SUPPLIED TEXT:

━━━━━━━━━━━━━━━━━━━━━━━━━━━━━━

As shown in the figure above, the Leaders of the three Broker clusters regularly report their synchronization status to the Active Controller:

  1. All nodes in cluster A show desired synchronization progress, so the Sync-State Set reported by the Leader includes all nodes.

B. Follower-2 in cluster B might have just started and is still synchronizing historical messages, so the Sync-State Set does not include it, and when the Leader fails, the Controller will not choose it as well.

  1. In cluster C, although Leader 1 has failed, the Controller can quickly decide to promote node 3 in the Sync-State Set to the primary position, allowing the entire cluster to operate normally. If node 3 fails again, node 2 can be chosen as the primary node without affecting the operational state of the cluster.

What are the benefits of this design? The principle behind the Raft algorithm is "voting," where peers are equal and follow a "majority rules" outcome. Therefore, for a cluster with 2n+1 nodes, Raft can tolerate up to n node failures, requiring at least n+1 nodes to remain operational. However, the 3S algorithm has an election center, and the RPC for each election is sent upward. It does not need approval from other nodes to elect a node. Therefore, for a cluster with 2n+1 nodes, it can tolerate up to 2n node failures. That means that the number of replicas does not need to exceed half of the total number of replicas and does not need to satisfy the "majority" rule. Generally, having at least two replicas is sufficient, achieving the balance between reliability and throughput.

━━━━━━━━━━━━━━━━━━━━━━━━━━━━━━

[Extracted records]
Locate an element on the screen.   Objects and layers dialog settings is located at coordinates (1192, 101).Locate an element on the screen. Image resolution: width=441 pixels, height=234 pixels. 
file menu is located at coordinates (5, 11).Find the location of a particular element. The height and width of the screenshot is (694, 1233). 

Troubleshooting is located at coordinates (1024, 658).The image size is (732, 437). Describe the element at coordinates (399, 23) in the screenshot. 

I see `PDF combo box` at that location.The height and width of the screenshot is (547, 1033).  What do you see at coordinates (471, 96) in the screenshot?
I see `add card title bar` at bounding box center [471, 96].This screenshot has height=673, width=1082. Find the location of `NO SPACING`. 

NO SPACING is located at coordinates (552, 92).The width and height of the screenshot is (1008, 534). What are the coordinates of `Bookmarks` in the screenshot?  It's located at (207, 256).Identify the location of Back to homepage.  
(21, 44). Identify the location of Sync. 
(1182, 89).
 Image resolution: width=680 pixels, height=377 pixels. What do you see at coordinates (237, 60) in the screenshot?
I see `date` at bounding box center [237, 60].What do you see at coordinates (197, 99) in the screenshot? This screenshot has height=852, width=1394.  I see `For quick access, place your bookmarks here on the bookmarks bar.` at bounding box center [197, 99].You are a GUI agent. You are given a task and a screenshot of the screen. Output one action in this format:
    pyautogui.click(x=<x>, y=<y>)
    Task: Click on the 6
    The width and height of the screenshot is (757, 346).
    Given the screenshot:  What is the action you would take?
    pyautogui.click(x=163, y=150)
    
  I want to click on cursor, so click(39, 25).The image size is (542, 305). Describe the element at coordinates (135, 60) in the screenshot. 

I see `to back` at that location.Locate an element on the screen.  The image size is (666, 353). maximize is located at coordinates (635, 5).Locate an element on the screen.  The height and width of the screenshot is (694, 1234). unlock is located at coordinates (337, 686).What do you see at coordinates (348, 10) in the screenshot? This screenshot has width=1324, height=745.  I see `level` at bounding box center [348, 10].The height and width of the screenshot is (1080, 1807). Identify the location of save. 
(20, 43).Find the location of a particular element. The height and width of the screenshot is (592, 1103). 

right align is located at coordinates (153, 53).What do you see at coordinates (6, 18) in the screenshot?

━━━━━━━━━━━━━━━━━━━━━━━━━━━━━━

EXERCISE INSTRUCTIONS:
1. According to the supplied text, how many node failures can the 3S algorithm tolerate in a cluster with 2n+1 nodes?
2. Name every Broker cluster that the supplied text identifies by letter.
3. Translate this sentence from the supplied text into Spanish: "It does not need approval from other nodes to elect a node."

ANSWERS BY TASK:
1. Up to 2n node failures.

2. Cluster A, cluster B, cluster C

3. No necesita la aprobación de otros nodos para elegir un nodo.